## What you will do
The listing below is to be duplicated exactly, with every picture omitted.
(Input material Opens)
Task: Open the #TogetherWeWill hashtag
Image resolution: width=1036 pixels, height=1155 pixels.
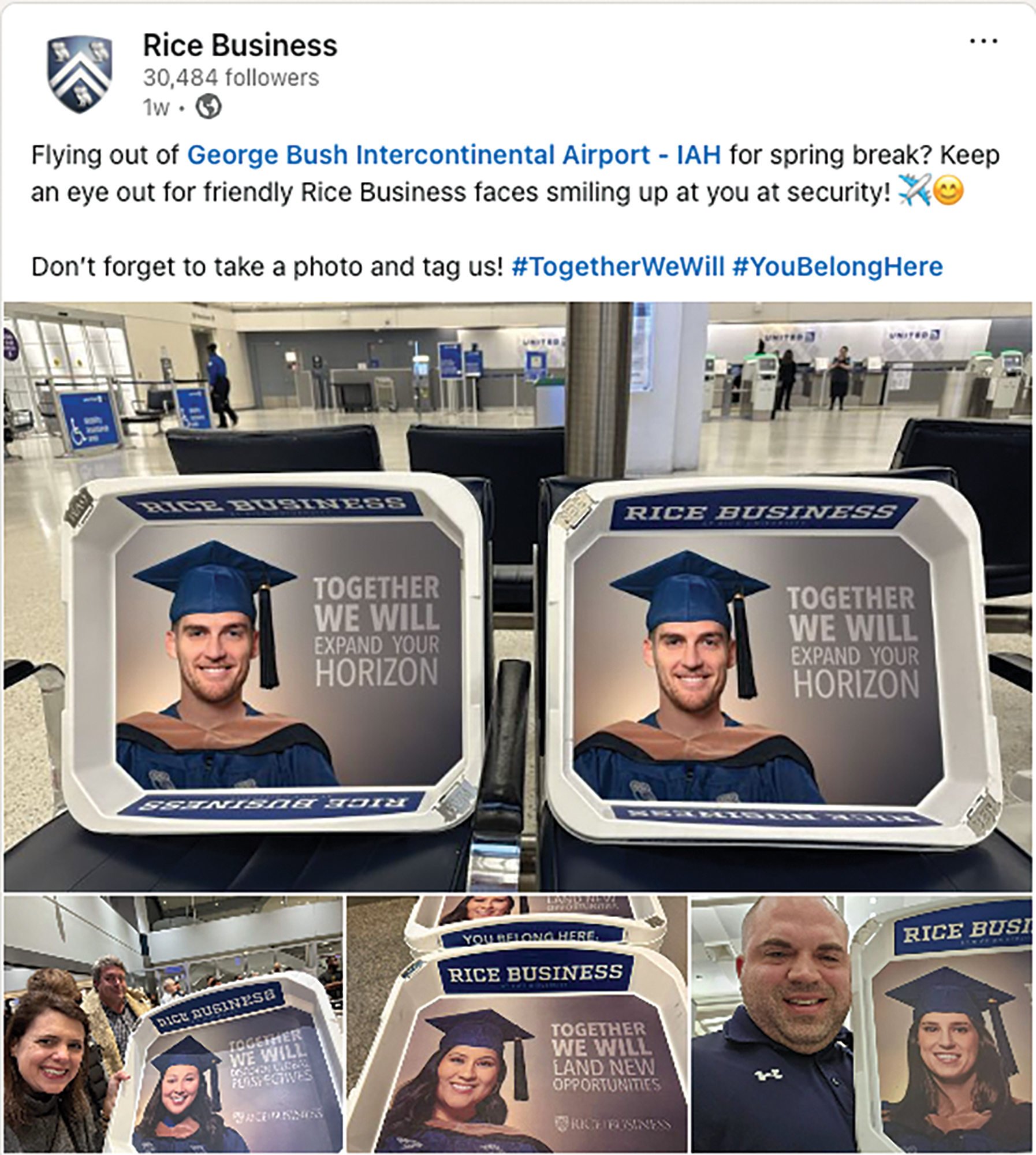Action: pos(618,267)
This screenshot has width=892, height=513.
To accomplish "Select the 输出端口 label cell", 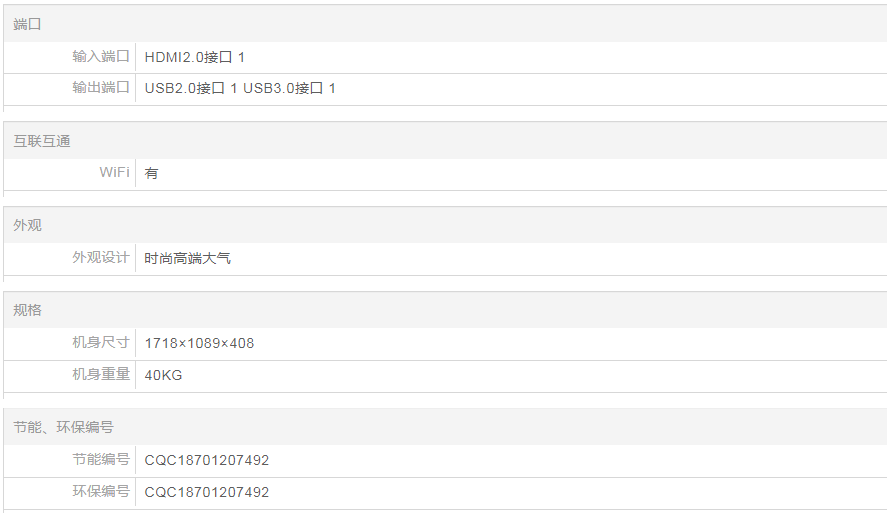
(Input material Closes)
## Written solution
Task: Open the #TogetherWeWill hashtag
Image resolution: width=1036 pixels, height=1155 pixels.
Action: pos(618,267)
This screenshot has width=892, height=513.
To accomplish "Select the 输出端口 label cell", 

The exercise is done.